Aloo Gajar Matar Sabzi Recipe
Aloo Gajar Matar Sabzi Recipe is a comforting North Indian curry that is filled with vegetables like carrots and potatoes and peas. They are cooked in a luscious spicy tomato gravy. Serve it with some Tawa Paratha for a weeknight dinner.
Aloo Gajar Matar Sabzi Recipe is a one pot delight. This quick recipe is made in a pressure cooker. It is ideal to make for weeknight dinner and can be packed into yours and yours kids lunch boxes.
The base of the Curry is made from a ripened tomato puree that is spiced up with everyday Indian Spices. Adding different vegetables into the curry is a very good option as it will help in providing good amount of nutrients into your everyday diet.
Carrots are rich in Vitamin C and are very good for your eyes while Potatoes are a great source of carbohydrates that are essential to boost our energy levels. Green peas are also high in many Vitamins and minerals.
If you are looking for more Paneer Recipes, here are some of the favourites which are perfect for your Everyday Meals:
- 3 Potatoes (Aloo) , peeled and diced
- 2 Carrots , peeled and diced
- 1/2 cup Green peas (Matar) , steamed
- 5 Tomatoes , chopped into chunks
- 1 Onion , finely chopped
- 1 inch Ginger , chopped
- 4 cloves Garlic , chopped
- 1/2 teaspoon Ajwain (Carom seeds)
- 1/4 teaspoon Turmeric powder (Haldi)
- 1/2 teaspoon Red chilli powder
- 1/2 tablespoon Coriander (Dhania) Powder
- 1/2 teaspoon Garam masala powder
- Salt , to taste
- 1 tablespoons Mustard oil
- Coriander (Dhania) Leaves , for garnish
How to make Aloo Gajar Matar Sabzi Recipe
To begin making the Aloo Gajar Matar Sabzi Recipe, add the tomatoes into the tall jar of the Zodiac Mixer Grinder.

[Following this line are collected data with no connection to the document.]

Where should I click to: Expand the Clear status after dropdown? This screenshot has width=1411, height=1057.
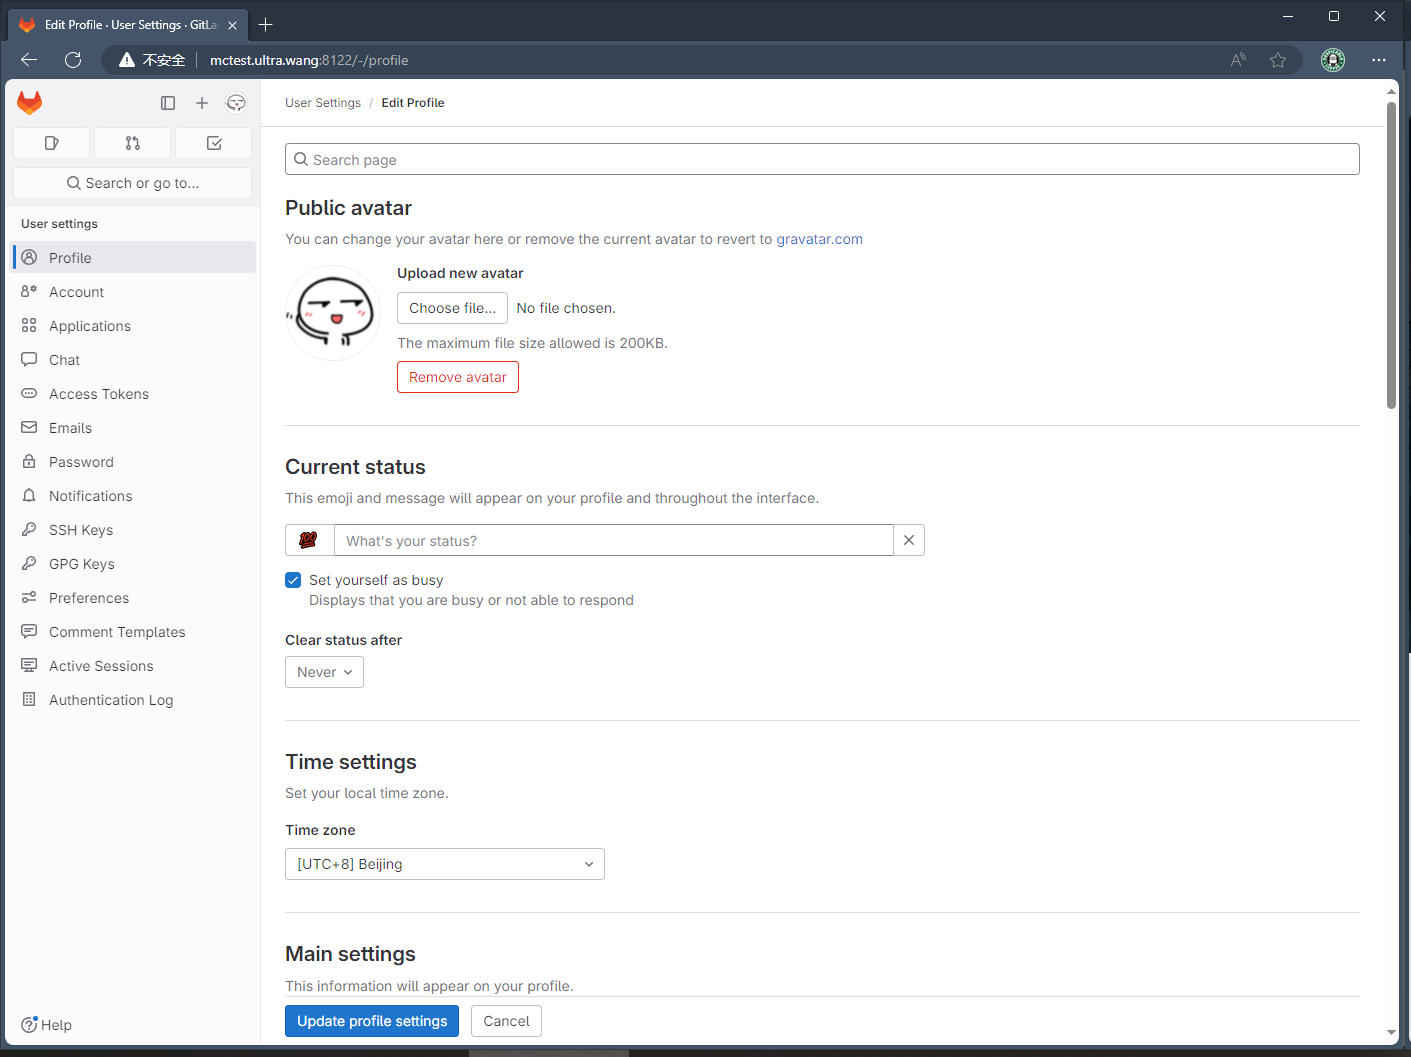(x=324, y=672)
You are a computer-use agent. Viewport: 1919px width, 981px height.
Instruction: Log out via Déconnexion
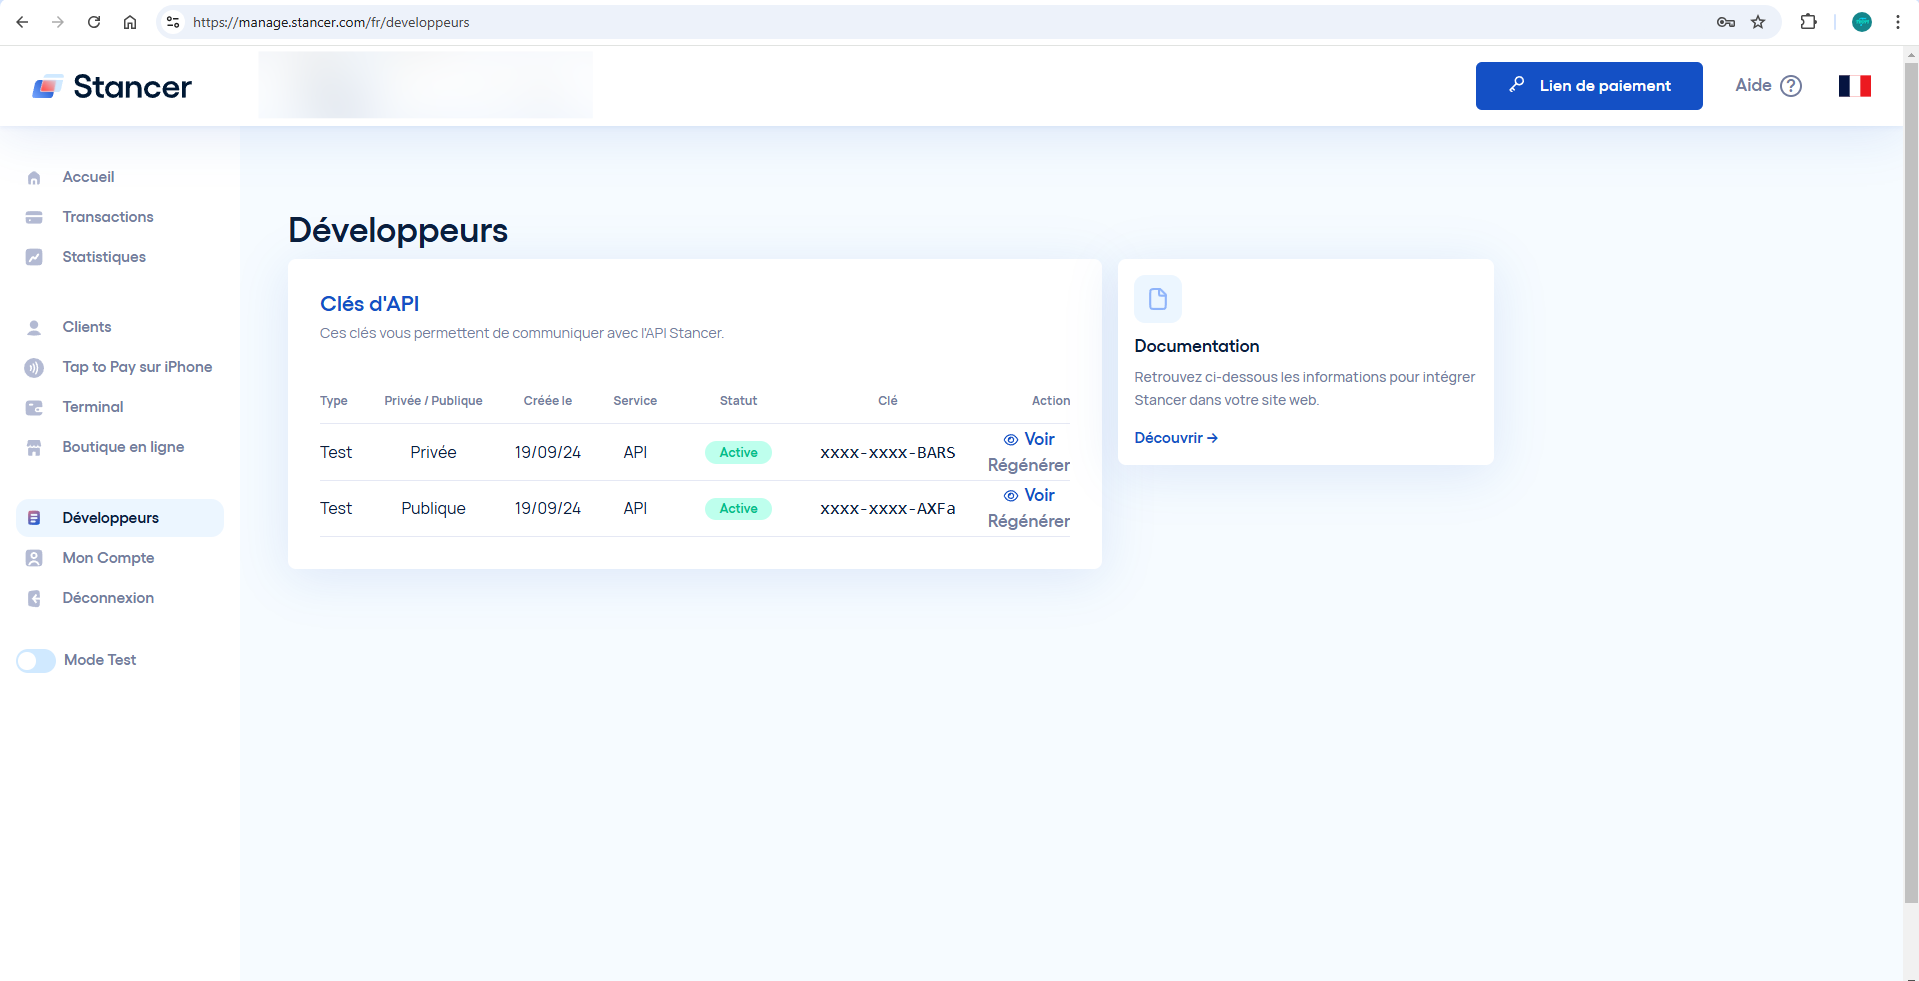tap(108, 598)
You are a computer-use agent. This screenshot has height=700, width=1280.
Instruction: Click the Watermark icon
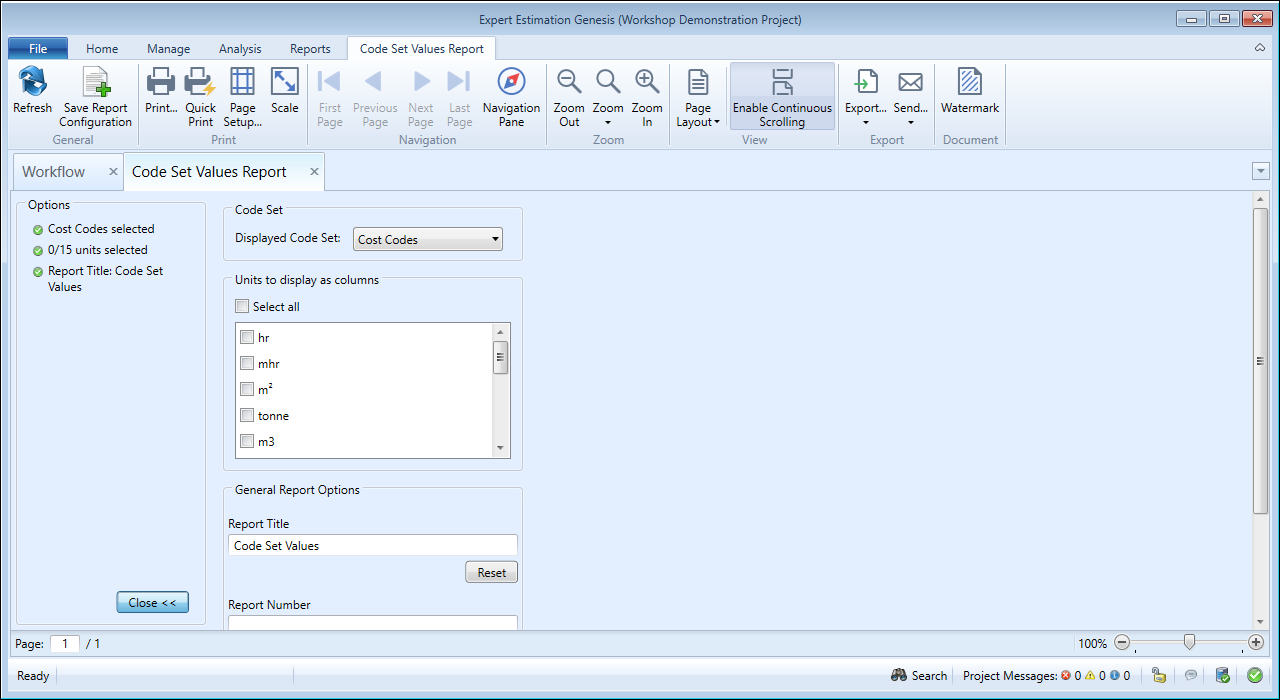[969, 83]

Use the puree option and blend to make a smooth puree. Keep aside.
Into a preheated pressure cooker add mustard oil and let it get hot. Once the oil is hot add the ajwain and allow it splutter for few seconds.
Once the cumin seeds splutter, add onions, ginger and green chillies and saute them till the onions soften.
Add tomato puree and all the spice powders like the turmeric powder, chilli powder, coriander powder and the garam masala. Saute to combine well.
Once combined add the diced carrot and potatoes and salt to taste.
Add about 1 cup of water and pressure cook the curry for about 3-4 whistle. Once done, leave the cooker to rest and let the pressure release naturally.
Once the pressure has released remove the lid and stir in the steamed peas. Brisk boil for 2-3 minutes. Turn off the heat and transfer Aloo Gajar Matar Sabzi into a serving bowl. Garnish with coriander leaves and serve hot.